#### [MATERIAL SUPPLIED]
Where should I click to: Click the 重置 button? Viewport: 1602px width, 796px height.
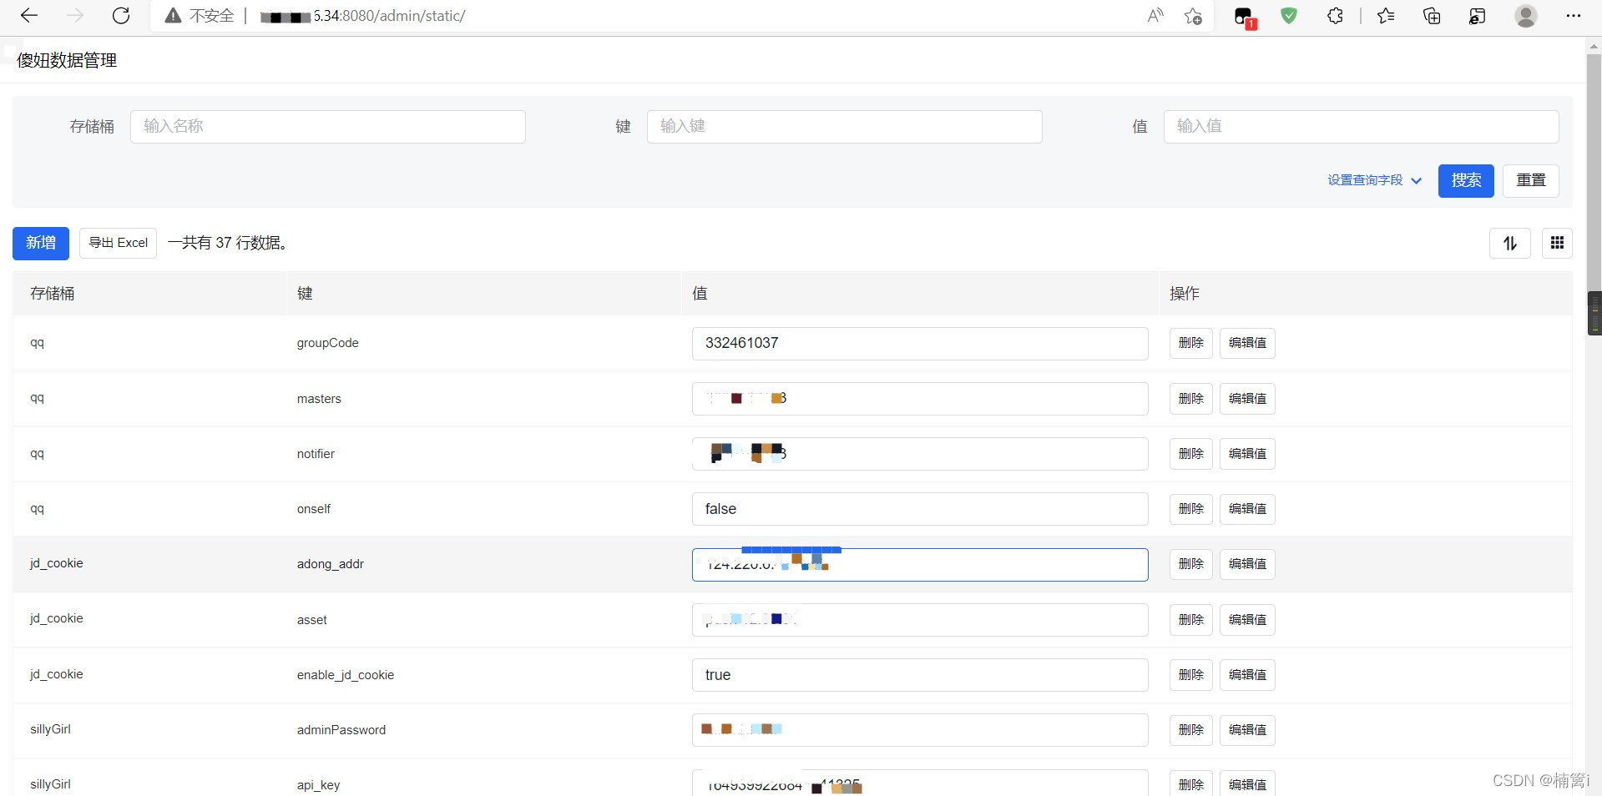click(x=1530, y=180)

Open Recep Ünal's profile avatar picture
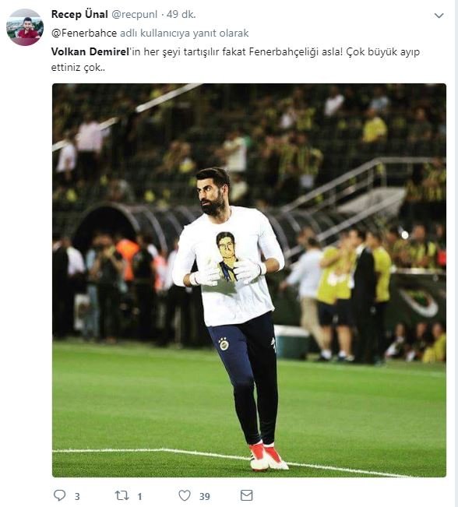click(x=25, y=27)
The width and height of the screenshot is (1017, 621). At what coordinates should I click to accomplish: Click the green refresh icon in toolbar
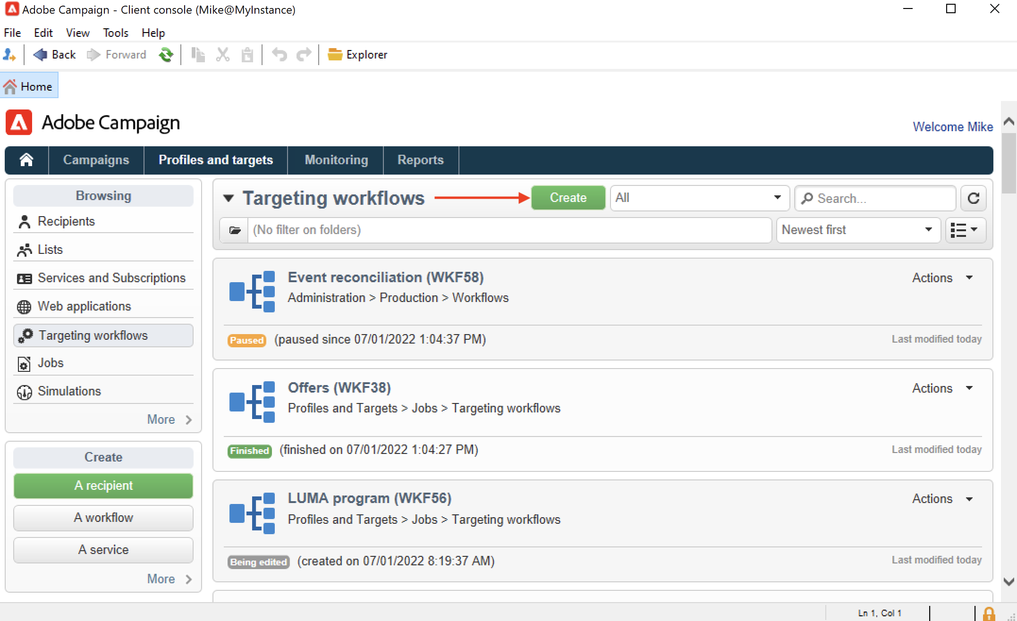[x=166, y=55]
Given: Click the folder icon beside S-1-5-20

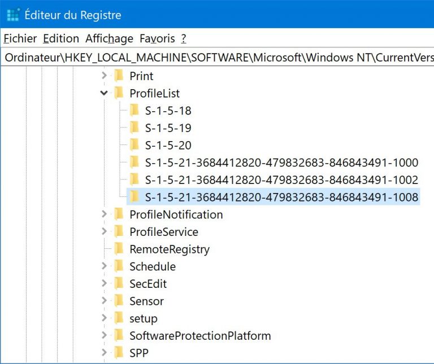Looking at the screenshot, I should click(134, 144).
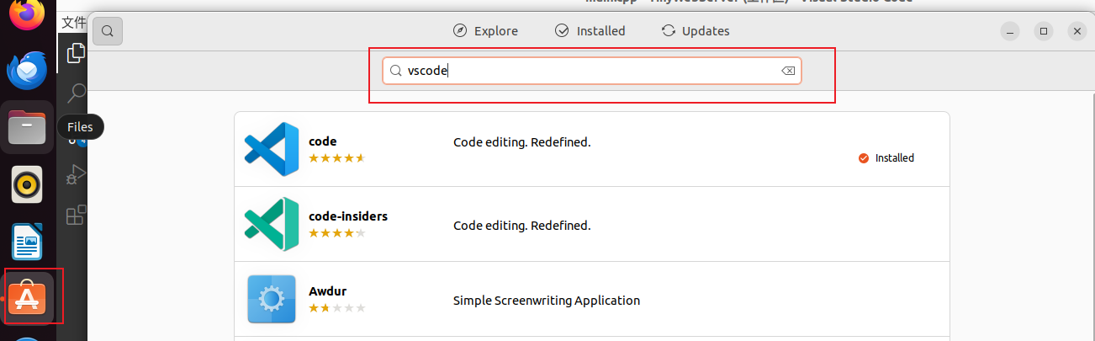Click inside the vscode search field
This screenshot has width=1095, height=341.
pos(589,72)
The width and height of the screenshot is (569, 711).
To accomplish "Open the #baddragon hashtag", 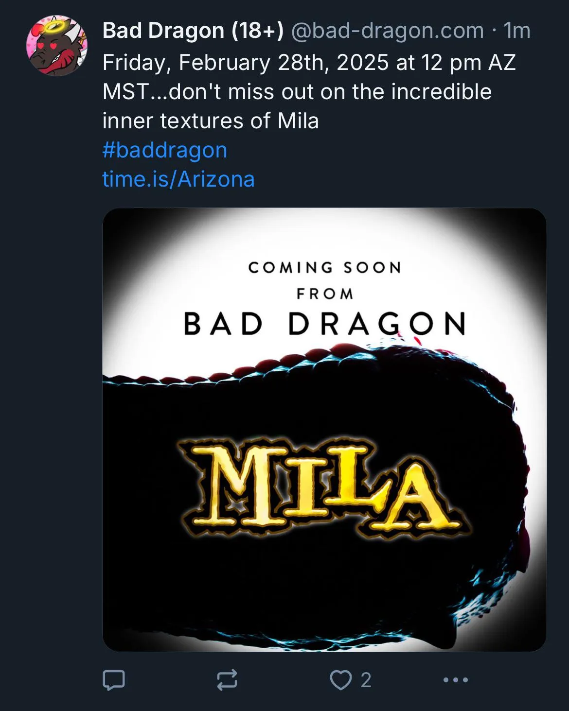I will [x=165, y=150].
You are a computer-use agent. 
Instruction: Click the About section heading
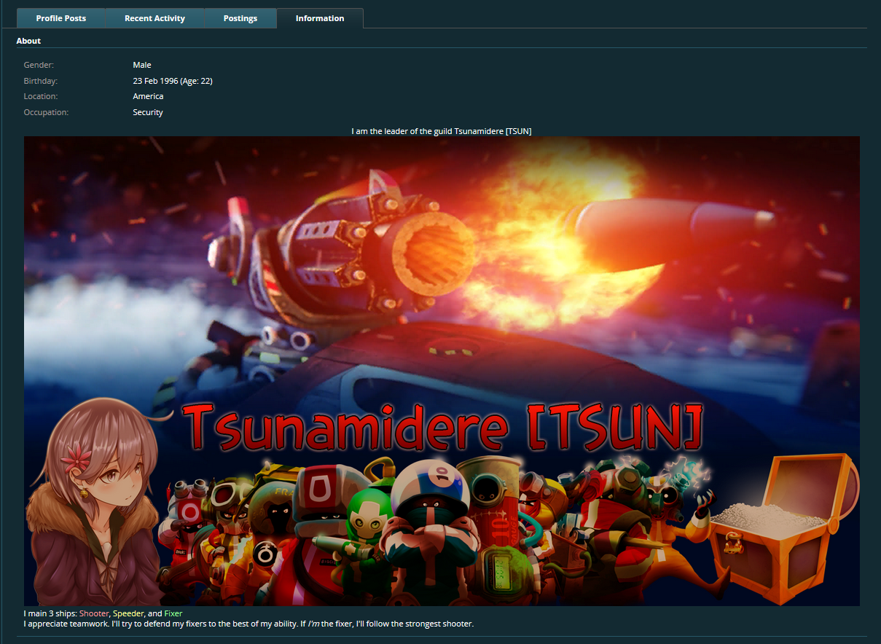29,41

#### [ASSIGNMENT]
Copy, without the pictures, exactly the lines from the line with "You are a computer-use agent." through the end of the material above, both ends included.

#### [REPLY TO THE TASK]
You are a computer-use agent. 
Instruction: Click the About section heading
29,41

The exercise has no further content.